** Aim of the task **
Print the following entries without any change.

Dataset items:
= = = =
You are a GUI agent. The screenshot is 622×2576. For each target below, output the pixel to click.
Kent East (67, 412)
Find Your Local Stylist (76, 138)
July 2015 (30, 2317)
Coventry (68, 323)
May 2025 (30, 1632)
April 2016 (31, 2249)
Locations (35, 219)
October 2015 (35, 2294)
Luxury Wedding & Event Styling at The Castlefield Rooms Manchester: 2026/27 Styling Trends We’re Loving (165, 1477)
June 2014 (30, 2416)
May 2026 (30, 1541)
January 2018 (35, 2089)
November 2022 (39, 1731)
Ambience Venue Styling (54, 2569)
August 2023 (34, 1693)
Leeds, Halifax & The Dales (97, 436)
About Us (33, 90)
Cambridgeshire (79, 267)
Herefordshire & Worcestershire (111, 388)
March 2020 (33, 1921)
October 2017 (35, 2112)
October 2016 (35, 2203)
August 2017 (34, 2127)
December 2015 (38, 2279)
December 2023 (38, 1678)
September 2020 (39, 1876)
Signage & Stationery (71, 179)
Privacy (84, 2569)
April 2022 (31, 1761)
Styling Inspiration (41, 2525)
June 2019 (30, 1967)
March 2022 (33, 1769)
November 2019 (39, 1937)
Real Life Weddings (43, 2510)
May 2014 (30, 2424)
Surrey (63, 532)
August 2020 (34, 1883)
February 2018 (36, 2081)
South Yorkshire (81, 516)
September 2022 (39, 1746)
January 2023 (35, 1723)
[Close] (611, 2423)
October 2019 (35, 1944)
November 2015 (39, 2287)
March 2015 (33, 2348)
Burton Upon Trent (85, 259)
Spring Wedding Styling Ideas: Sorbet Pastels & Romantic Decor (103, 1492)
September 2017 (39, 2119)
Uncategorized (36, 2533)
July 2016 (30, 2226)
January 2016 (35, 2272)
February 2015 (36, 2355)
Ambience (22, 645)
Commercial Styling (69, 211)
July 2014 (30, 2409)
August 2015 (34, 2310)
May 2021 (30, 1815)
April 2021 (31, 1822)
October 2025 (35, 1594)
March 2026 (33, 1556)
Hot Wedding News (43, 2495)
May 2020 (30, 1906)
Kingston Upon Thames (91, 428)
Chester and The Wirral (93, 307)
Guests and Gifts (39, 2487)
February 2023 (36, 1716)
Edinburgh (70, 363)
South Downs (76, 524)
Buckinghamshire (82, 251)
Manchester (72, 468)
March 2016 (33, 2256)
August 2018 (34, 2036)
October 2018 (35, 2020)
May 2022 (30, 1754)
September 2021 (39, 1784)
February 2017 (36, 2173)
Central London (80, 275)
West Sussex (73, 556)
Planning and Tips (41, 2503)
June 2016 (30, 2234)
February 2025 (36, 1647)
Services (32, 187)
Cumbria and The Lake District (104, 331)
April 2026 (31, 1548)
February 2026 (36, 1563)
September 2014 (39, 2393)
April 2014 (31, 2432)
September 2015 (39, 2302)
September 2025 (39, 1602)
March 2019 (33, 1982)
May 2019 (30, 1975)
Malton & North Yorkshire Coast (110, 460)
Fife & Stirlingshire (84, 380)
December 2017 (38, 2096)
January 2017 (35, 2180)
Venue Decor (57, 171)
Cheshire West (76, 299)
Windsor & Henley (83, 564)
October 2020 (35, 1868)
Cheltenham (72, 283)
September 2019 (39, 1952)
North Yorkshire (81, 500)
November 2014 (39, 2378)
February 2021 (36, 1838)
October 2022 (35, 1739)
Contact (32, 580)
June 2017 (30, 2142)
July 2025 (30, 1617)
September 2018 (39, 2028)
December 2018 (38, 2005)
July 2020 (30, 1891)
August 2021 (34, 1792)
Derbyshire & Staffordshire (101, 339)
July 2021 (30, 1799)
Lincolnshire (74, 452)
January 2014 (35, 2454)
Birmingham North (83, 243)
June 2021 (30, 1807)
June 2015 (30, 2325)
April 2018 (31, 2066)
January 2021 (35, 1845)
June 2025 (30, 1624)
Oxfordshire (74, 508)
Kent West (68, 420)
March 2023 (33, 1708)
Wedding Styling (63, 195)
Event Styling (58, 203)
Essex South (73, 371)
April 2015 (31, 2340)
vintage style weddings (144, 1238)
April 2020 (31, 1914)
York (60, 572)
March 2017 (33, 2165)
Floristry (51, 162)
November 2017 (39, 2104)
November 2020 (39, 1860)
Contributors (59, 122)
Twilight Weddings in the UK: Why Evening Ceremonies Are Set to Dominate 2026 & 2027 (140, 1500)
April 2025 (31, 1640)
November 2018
= = = =
** Answer space **
You are a GUI agent. The screenshot is 622×2576. For each target below, output the pixel to click.
Kent East (67, 412)
Find Your Local Stylist (76, 138)
July 2015 (30, 2317)
Coventry (68, 323)
May 2025 (30, 1632)
April 2016 (31, 2249)
Locations (35, 219)
October 2015 (35, 2294)
Luxury Wedding & Event Styling at The Castlefield Rooms Manchester: 2026/27 Styling Trends We’re Loving (165, 1477)
June 2014 (30, 2416)
May 2026 (30, 1541)
January 2018 (35, 2089)
November 2022 (39, 1731)
Ambience Venue Styling (54, 2569)
August 2023 (34, 1693)
Leeds, Halifax & The Dales (97, 436)
About Us (33, 90)
Cambridgeshire (79, 267)
Herefordshire & Worcestershire (111, 388)
March 2020 (33, 1921)
October 2017 (35, 2112)
October 2016 (35, 2203)
August 2017 (34, 2127)
December 2015 (38, 2279)
December 2023 (38, 1678)
September 2020 (39, 1876)
Signage & Stationery (71, 179)
Privacy (84, 2569)
April 2022 (31, 1761)
Styling Inspiration (41, 2525)
June 2019 (30, 1967)
March 2022 (33, 1769)
November 2019 (39, 1937)
Real Life Weddings (43, 2510)
May 2014 (30, 2424)
Surrey (63, 532)
August 2020 (34, 1883)
February 2018 (36, 2081)
South Yorkshire (81, 516)
September 2022 (39, 1746)
January 2023 (35, 1723)
[Close] (611, 2423)
October 2019 (35, 1944)
November 2015 (39, 2287)
March 2015 (33, 2348)
Burton Upon Trent (85, 259)
Spring Wedding Styling Ideas: Sorbet Pastels & Romantic Decor (103, 1492)
September 2017 (39, 2119)
Uncategorized (36, 2533)
July 2016 (30, 2226)
January 2016 (35, 2272)
February 2015 (36, 2355)
Ambience (22, 645)
Commercial Styling (69, 211)
July 2014 (30, 2409)
August 2015 (34, 2310)
May 2021 (30, 1815)
April 2021 (31, 1822)
October 2025 (35, 1594)
March 2026 (33, 1556)
Hot Wedding News (43, 2495)
May 2020 (30, 1906)
Kingston Upon Thames (91, 428)
Chester and The Wirral (93, 307)
Guests and Gifts (39, 2487)
February 2023 (36, 1716)
Edinburgh (70, 363)
South Downs (76, 524)
Buckinghamshire (82, 251)
Manchester (72, 468)
March 2016 (33, 2256)
August 2018 (34, 2036)
October 2018 (35, 2020)
May 2022 (30, 1754)
September 2021 (39, 1784)
February 2017 (36, 2173)
Central London (80, 275)
West Sussex (73, 556)
Planning and Tips (41, 2503)
June 2016 (30, 2234)
February 2025 (36, 1647)
Services (32, 187)
Cumbria and The Lake District (104, 331)
April 2026 (31, 1548)
February 2026 (36, 1563)
September 2014 (39, 2393)
April 2014 (31, 2432)
September 2015 (39, 2302)
September 2025 (39, 1602)
March 2019 (33, 1982)
May 2019 (30, 1975)
Malton & North Yorkshire Coast (110, 460)
Fife & Stirlingshire (84, 380)
December 2017 (38, 2096)
January 2017 (35, 2180)
Venue Decor (57, 171)
Cheshire West (76, 299)
Windsor & Henley (83, 564)
October 2020 (35, 1868)
Cheltenham (72, 283)
September 2019 (39, 1952)
North Yorkshire (81, 500)
November 2014 (39, 2378)
February 2021 (36, 1838)
October 2022 (35, 1739)
Contact (32, 580)
June 2017 (30, 2142)
July 2025 (30, 1617)
September 2018 (39, 2028)
December 2018 (38, 2005)
July 2020 (30, 1891)
August 2021 (34, 1792)
Derbyshire & Staffordshire (101, 339)
July 2021 (30, 1799)
Lincolnshire (74, 452)
January 2014 (35, 2454)
Birmingham North (83, 243)
June 2021 (30, 1807)
June 2015 (30, 2325)
April 2018 (31, 2066)
January 2021 (35, 1845)
June 2025 (30, 1624)
Oxfordshire (74, 508)
Kent West (68, 420)
March 2023 (33, 1708)
Wedding Styling (63, 195)
Event Styling (58, 203)
Essex South (73, 371)
April 2015 (31, 2340)
vintage style weddings (144, 1238)
April 2020 (31, 1914)
York (60, 572)
March 2017 (33, 2165)
Floristry (51, 162)
November 2017 (39, 2104)
November 2020 (39, 1860)
Contributors (59, 122)
Twilight Weddings in the UK: Why Evening Ceremonies Are Set to Dominate 2026 & 2027 (140, 1500)
April 2025 (31, 1640)
November 2018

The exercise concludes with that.